ANNÉES EN PARENTHÈSES 2020 - 2022
Un patchwork de constats et d’impressions, assez inégal
Hejer Charf, réalisatrice, scénariste et productrice canadienne d’origine tunisienne, a vécu ses deux années de pandémie à Montréal. De 2020 à 2022, ses projets ont été annulés. Observant l’actualité depuis ses confinements, elle a alors demandé à des amis et connaissances, de lui envoyer des images et sons, représentant leurs ressentis en cette étrange période…
Le besoin de tourner a amené Hejer Charf, dont c’est le quatrième long métrage en 20 ans (elle a aussi réalisé quelques vidéos, courts ou installations), après "Les Passeurs" (fiction, 2003), "Autour de Maïr" et "Béatrice un siècle" (documentaires, 2015 et 2019), à condenser dans un documentaire-essai, les images envoyées par des proches ou connaissances, avec des éléments d’actualité qui ont pu la frapper. Se mêlent ainsi des témoignages intimes, des poèmes, mais aussi des images d’archives, faisant échos aux mouvements Black Lives Matter, aux révolutions arabes, aux disparitions multiples d’intellectuels ou d’artistes, voire aux mouvements pour la défense des peuples natifs ou encore contre les violences policières.
Voulant sans doute n’oublier personne, l’autrice nous perd un peu entre des considérations politiques, féministes, poétiques, créatrices, et des témoignages très inégaux, en forme comme en intérêt, livrés ici dans une structure toute relative. Faire un peu le tri dans ce qui résonne par moments comme de l’entre-soi d’intellectuels ou d’artistes, éloignant ainsi le spectateur lambda, qui manque cruellement d’informations sur le rôle ou le contexte de chacun, n’aurait pas été un luxe. Car tout ici semble traité, dans un montage ponctuellement maladroit, sur un pied d’égalité, qui finit par écraser les quelques moments d’émotions, les plus contemporains : un SDF qui juge du peu de changement, car « les gens pratiquaient déjà la distanciation sociale » avec lui avant le Covid, un jeune homme précaire aux USA, qui a vécu le confinement dans sa voiture, évoquant une semi-liberté grâce à son job de livreur de repas, ou une dame regrettant qu’elle soit « considérée comme vieille » et donc privée de liberté de mouvement…

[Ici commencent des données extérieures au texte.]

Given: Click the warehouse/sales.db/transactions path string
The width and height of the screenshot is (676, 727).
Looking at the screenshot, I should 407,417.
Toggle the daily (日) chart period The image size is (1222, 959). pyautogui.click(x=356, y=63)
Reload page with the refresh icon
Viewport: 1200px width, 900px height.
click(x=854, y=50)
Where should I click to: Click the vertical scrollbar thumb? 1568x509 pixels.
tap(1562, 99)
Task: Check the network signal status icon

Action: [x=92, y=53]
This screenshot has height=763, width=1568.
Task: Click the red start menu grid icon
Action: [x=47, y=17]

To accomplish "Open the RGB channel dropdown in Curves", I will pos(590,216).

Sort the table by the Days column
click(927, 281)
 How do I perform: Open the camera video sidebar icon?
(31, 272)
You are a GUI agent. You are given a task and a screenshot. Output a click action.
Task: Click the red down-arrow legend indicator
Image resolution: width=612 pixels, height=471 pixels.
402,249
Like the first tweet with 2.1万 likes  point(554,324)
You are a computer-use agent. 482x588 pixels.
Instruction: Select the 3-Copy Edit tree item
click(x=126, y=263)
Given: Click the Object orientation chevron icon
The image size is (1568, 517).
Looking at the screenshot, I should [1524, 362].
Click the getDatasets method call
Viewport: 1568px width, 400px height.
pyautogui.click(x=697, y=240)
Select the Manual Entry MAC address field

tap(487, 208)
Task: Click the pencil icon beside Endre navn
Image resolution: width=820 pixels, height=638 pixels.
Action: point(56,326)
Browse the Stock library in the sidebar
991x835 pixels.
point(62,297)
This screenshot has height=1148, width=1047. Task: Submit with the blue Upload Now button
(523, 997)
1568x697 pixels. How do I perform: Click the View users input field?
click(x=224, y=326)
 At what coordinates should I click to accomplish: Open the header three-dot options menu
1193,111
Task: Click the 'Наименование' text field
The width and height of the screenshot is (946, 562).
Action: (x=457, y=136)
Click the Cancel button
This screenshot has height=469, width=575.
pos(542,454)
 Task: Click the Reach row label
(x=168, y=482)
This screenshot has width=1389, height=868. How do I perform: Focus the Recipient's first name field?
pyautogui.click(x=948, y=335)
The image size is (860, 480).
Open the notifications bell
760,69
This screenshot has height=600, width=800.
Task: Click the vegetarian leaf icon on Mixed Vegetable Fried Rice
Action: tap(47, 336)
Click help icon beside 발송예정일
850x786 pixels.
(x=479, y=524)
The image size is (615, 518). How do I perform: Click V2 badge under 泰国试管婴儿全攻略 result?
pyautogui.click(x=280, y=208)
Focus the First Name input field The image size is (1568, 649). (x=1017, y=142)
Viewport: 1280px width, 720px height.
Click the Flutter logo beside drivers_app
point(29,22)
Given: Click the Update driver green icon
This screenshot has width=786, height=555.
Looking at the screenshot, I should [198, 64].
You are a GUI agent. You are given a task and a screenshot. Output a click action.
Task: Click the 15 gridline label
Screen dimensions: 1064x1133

Si une bonne partie du métrage est orientée vers la démonstration de l’argument de départ, comme quoi le Covid a accru les inégalités et renforcé la colère dans les populations, c’est en même temps vers le constat d’un avortement de certains mouvements que le film bascule peu à peu (les contestations en Algérie, au Liban ou en Tunisie notamment…). Mais le métrage est aussi l’occasion de tenter d’affirmer un point de vue (humaniste, féministe, anarchique, anti-capitaliste…), sur les processus de colonisation, les luttes pour l’égalité des droits, le traitement des personnes âgées dans les sociétés occidentales, qui reste cependant relativement désordonné, tout sujet semblant répondre ici aux autres. Ceci d’autant plus que le film est rythmé par des décès, dont est sciemment ignoré le lien ou non avec la pandémie (Hélène Châtelain, actrice de "La Jetée" de Chris Marker, Moufida Tlatli, réalisatrice tunisienne de "Les Silences du palais" et "La Saison des Hommes", ou Jean Luc Godard et son suicide assisté…).
Reste un film constat, tentant laborieusement de tirer de multiples sujets politiques ou sociaux, et dont les moments de poésie (quelques textes de chansons, écrits ou poèmes, égrenés de-ci de-là, une chorégraphie, une danse improvisée...) ne parviennent que rarement à générer l’émotion, tant un sujet en chasse rapidement un autre. Au final, si on a bien du mal à saisir l’optimisme de ce documentaire, même si l’on sent que le coronavirus, s’il a permis de malheureuses reprises en mains autoritaires, n’en a pas moins attisé certains mouvements sociétaux légitimes, on se dit que le tout aurait mérité un choix entre l’approche intime et l’approche militante.
Nota : Ce film est projeté uniquement au cinéma L’Épée de bois, à Paris, en remplacement de sa présentation dans le cadre du cycle « Découvertes » du Saint-André des Arts, récemment supprimé. La réalisatrice sera présente à de nombreuses séances, dans les premières semaines d’exploitations, accompagnée de protagonistes du documentaire ou d’invités.